On November 7, 2016, the barge arrived off Dover under towage where it then anchored. Stema UK personnel thereafter were involved in removing the rock armor to the beach. On November 20, 2016, the barge began to drag its anchor in poor weather caused by Storm Angus and during the early hours of that morning, an undersea cable supplying electricity from France to England registered tripping. The owners of the undersea cable, RTE Reseau de Transport d’Électricitié SA, contended that the cable was damaged by the barge’s anchor.


Court moves


In Danish court proceedings, RTE claimed Euros55 million for damage to the cable against Splitt Chartering APS and Stema A/S. Stema UK sought a declaration of non-liability in the English Admiralty Court, which action currently stays.


Stema Barge II interests also instituted a limitation claim in the English Admiralty Court, seeking to limit their liability to RTE to 5,309,200 SDRs (currently about £5.5m) under the Convention (as enacted in England pursuant to the Merchant Shipping Act 1995, Section 185).


The defendants to the limitation claim (including RTE) accepted that Splitt Chartering APS (as the barge owners) and Stema Shipping AS (as charterers) were persons entitled to limit their liability under the Convention, pursuant to Article 1(2). However, Stema UK sought to argue that it was also entitled to limit its liability to RTE because, at the time of the incident, it was the operator/manager of the barge.


RTE challenged Stema UK’s right to limit its liability on the ground that it had no direct responsibility for the management and control of the commercial, technical or crewing operations of the ship and was not, therefore, an entitled person for the purposes of Article 1(2).


The Court considered both the activities of management and operating and concluded that the “operator of a ship” and the “manager of a ship” were very closely related and connected functions. The “manager of the ship” was a person entrusted by the owner with a sufficient number of tasks related to ensuring that a vessel was safely operated, properly manned, properly maintained, and profitably employed. However, it might not include someone who was entrusted with just one limited task as that might be described as assisting in the management of the ship, rather than as being the manager of the ship.
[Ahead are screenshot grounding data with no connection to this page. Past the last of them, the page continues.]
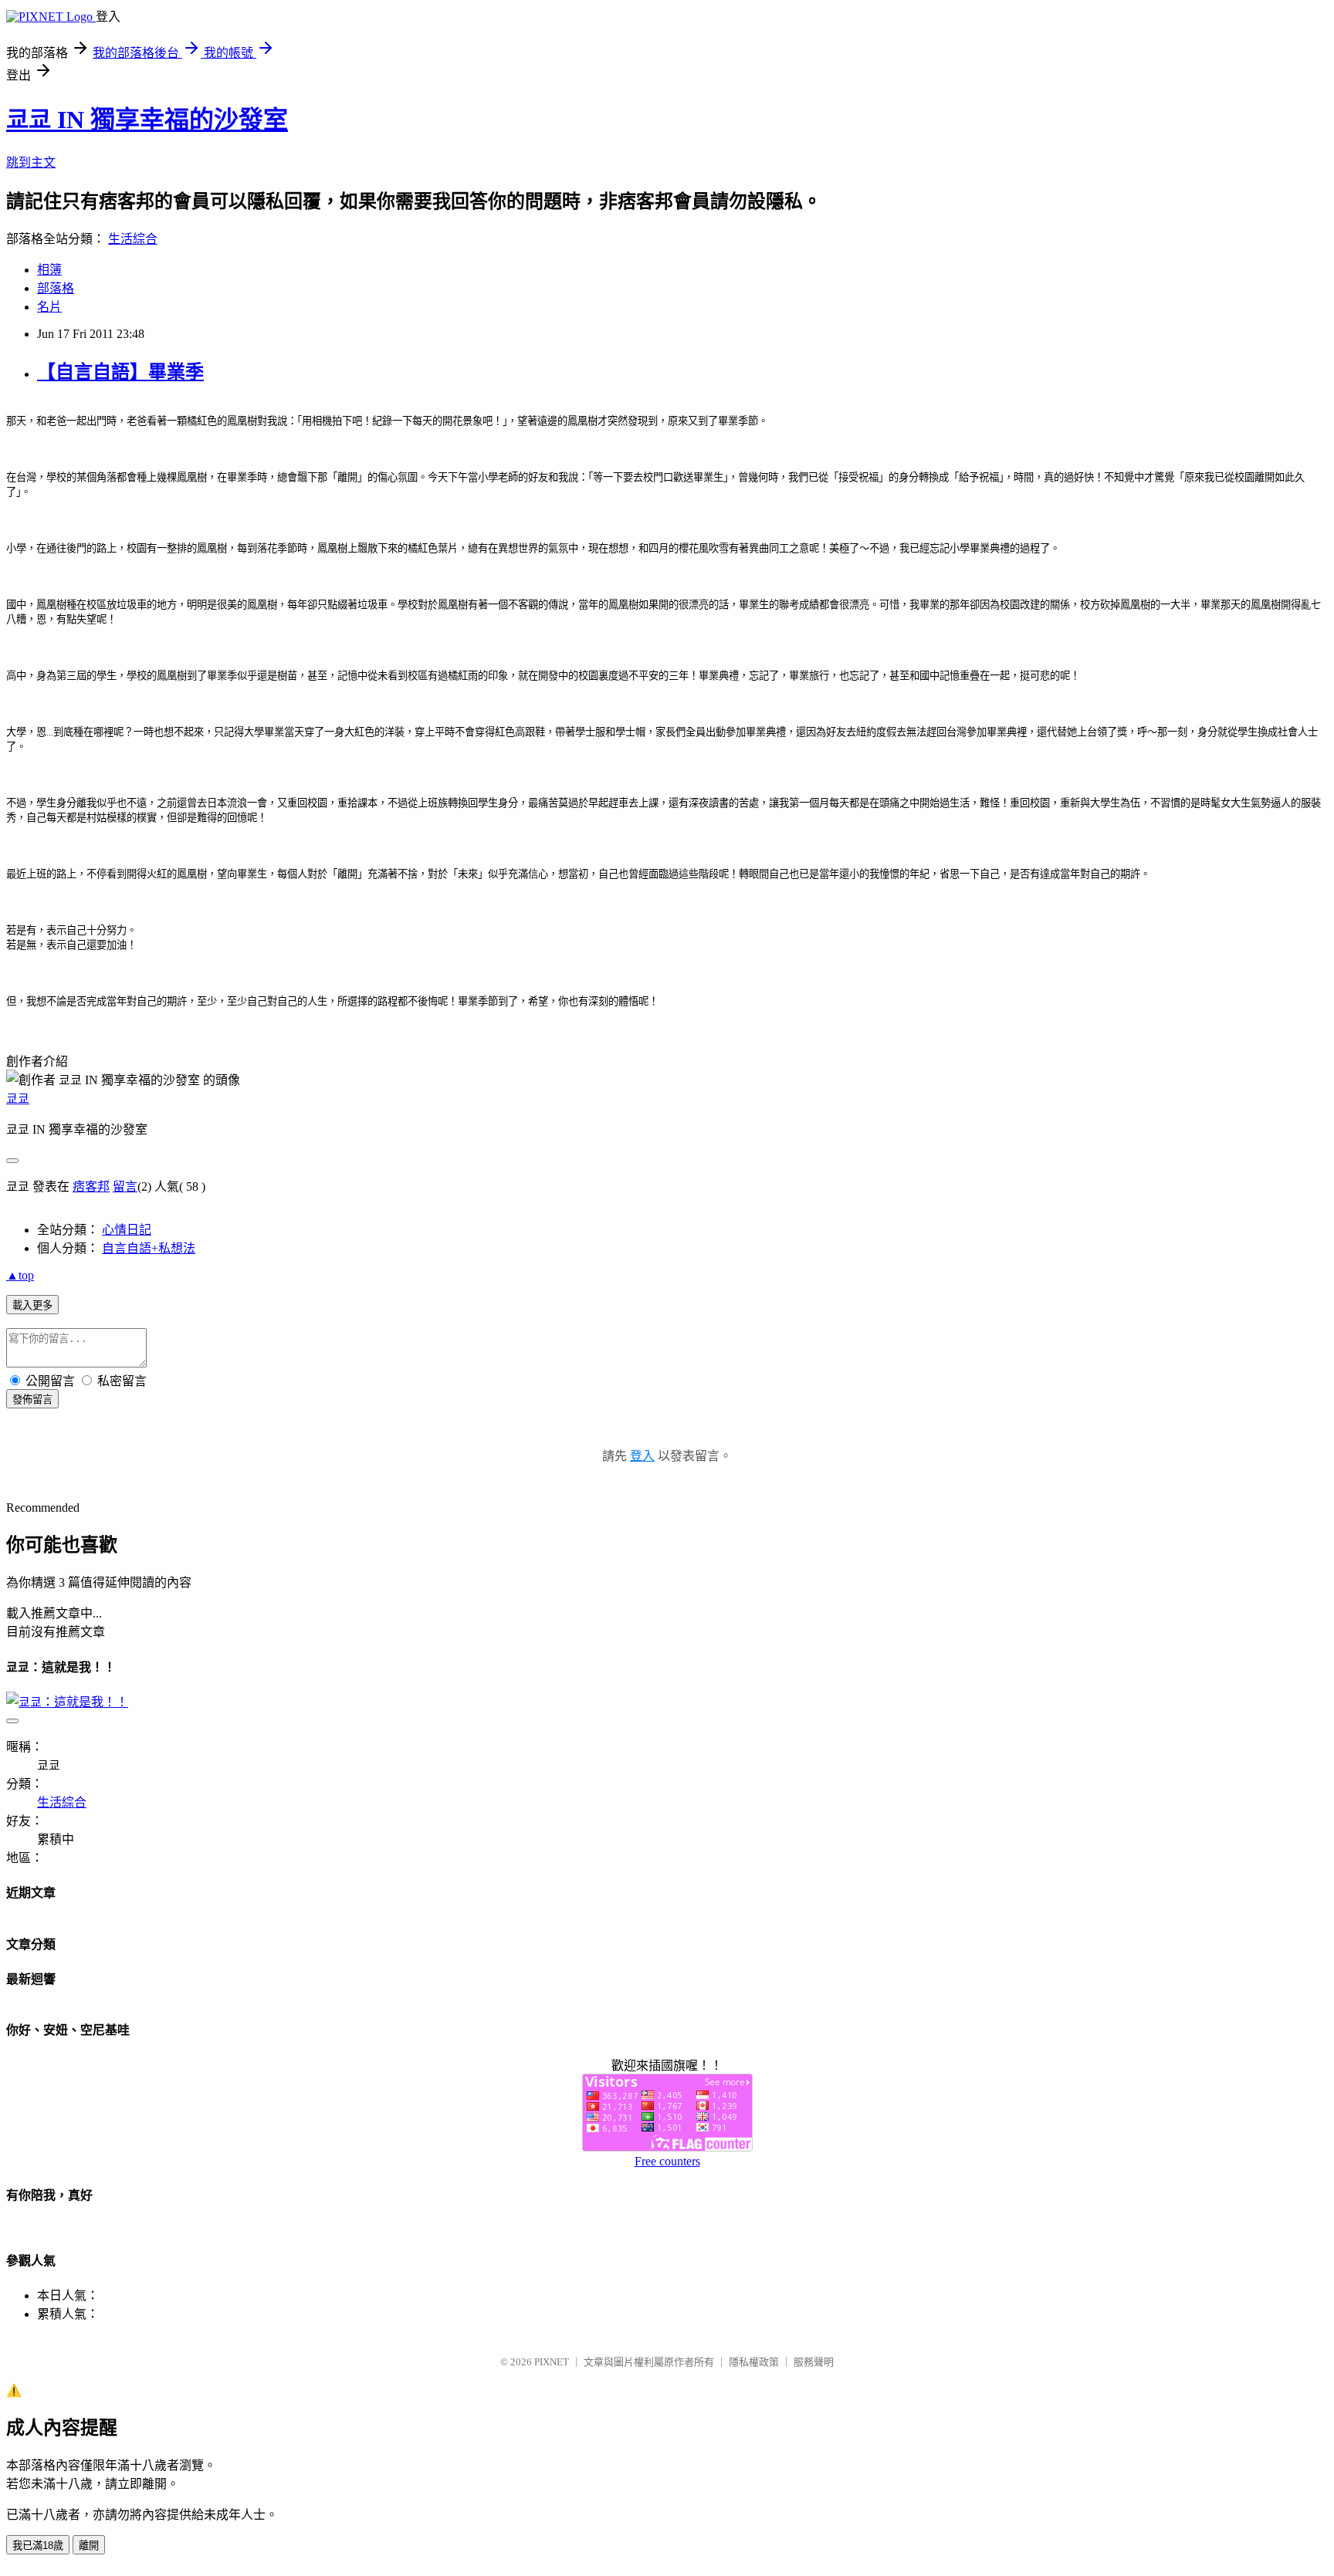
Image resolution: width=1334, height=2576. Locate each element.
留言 (125, 1186)
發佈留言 (32, 1399)
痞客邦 (91, 1186)
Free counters (667, 2161)
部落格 (55, 288)
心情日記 (126, 1229)
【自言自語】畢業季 (120, 372)
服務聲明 (814, 2362)
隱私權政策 (754, 2362)
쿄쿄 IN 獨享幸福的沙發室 (147, 120)
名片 (49, 306)
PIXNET (551, 2362)
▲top (20, 1275)
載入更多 (32, 1305)
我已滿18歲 (37, 2545)
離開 (89, 2545)
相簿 (49, 269)
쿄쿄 (17, 1098)
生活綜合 (132, 238)
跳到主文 (31, 162)
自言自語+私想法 (148, 1248)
When analyzing the meaning of the “operator of a ship” the Court considered whether (as Stema UK argued) it might include those on board the vessel physically operating the vessel’s machinery. The Court concluded that such individuals were covered by article 1(4) of the Convention (which allows any person for whose act, neglect or default the shipowner or salvor is responsible to avail themselves of the limitation of liability provided for by the  Convention), and were not, therefore, to be included under article 1(2). Instead, the Court suggested that the role of “operator” was “one which has a notion of management and control over the operation of the ship”.
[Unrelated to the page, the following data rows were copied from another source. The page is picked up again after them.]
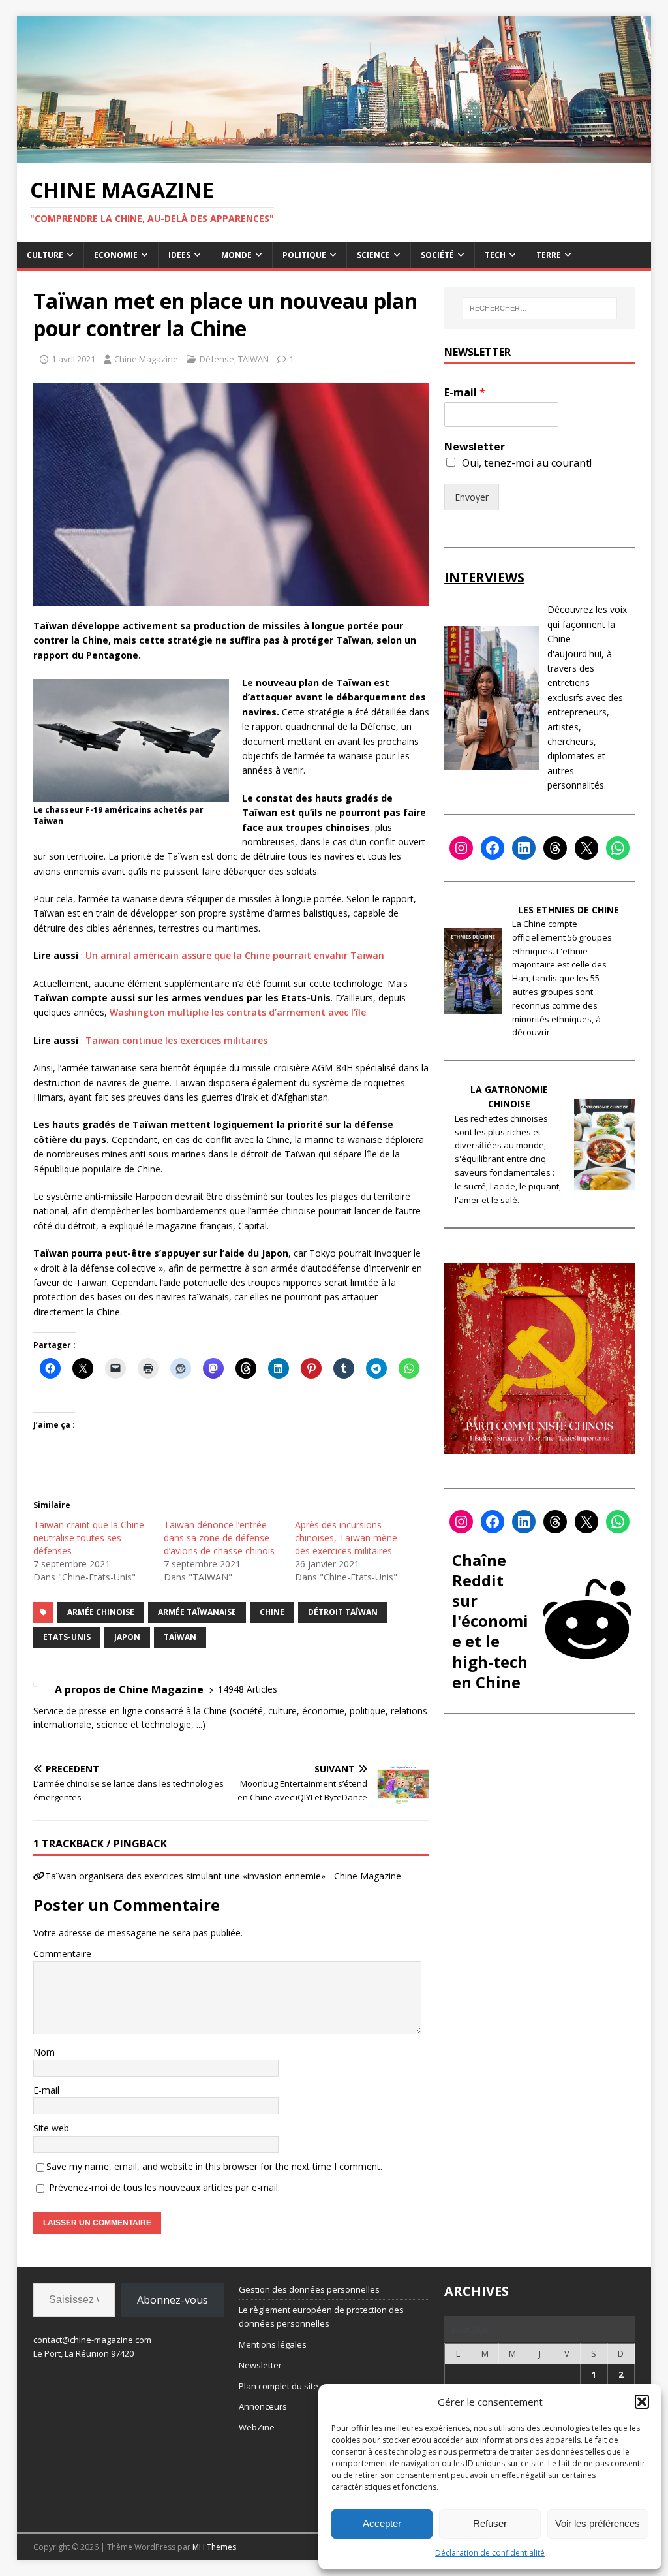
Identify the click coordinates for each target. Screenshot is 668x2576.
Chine (272, 1612)
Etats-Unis (67, 1636)
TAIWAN (253, 359)
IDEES (179, 254)
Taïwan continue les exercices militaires (176, 1040)
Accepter (382, 2523)
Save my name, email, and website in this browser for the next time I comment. (214, 2166)
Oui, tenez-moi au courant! (527, 463)
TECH (495, 254)
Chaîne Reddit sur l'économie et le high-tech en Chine (490, 1621)
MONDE (236, 254)
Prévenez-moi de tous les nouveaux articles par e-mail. (164, 2187)
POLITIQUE (304, 254)
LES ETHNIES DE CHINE (568, 909)
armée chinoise (100, 1612)
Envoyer (472, 497)
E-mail (46, 2090)
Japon (127, 1636)
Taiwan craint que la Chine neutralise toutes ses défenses (88, 1537)
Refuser (490, 2523)
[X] (586, 848)
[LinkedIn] (524, 848)
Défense (217, 359)
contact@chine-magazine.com (92, 2340)
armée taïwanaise (197, 1612)
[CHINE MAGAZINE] (334, 155)
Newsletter (474, 447)
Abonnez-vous (172, 2300)
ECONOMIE (116, 254)
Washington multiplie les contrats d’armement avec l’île (238, 1012)
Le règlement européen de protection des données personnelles (321, 2316)
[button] (641, 2401)
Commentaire (62, 1953)
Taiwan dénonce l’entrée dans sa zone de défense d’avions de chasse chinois (219, 1537)
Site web (51, 2128)
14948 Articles (247, 1689)
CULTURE (45, 254)
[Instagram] (461, 848)
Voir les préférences (597, 2523)
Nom (44, 2052)
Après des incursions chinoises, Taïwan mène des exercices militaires (346, 1537)
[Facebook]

On the facts, the Court found that Stema UK was involved in choosing and surveying the anchorage area off Dover and sending their barge master and crew on board to anchor the barge and thereafter setting up the barge to be left unmanned. During the discharge operations, those same crew operated the barge’s machinery to ensure that it remained safely ballasted. Stema UK also monitored the position of the barge and, when the weather forecasts worsened, helped the owner and charterer in deciding whether to leave the barge where it was or to tow it to a place of shelter.


On that factual basis, the Court found that it was appropriate to describe Stema UK as the operator of the barge off Dover. It was, therefore, entitled to limit its alleged liability for the damage to the cable.


This is the first time that the Admiralty Court has considered the meaning of the phrase “manager or operator of a seagoing ship” in article 1(2) of the Convention. The Court has provided some helpful observations and guidance on who might be covered by these words, particularly where marine units (including units which are not self-propelled) are assisting in offshore or onshore activities.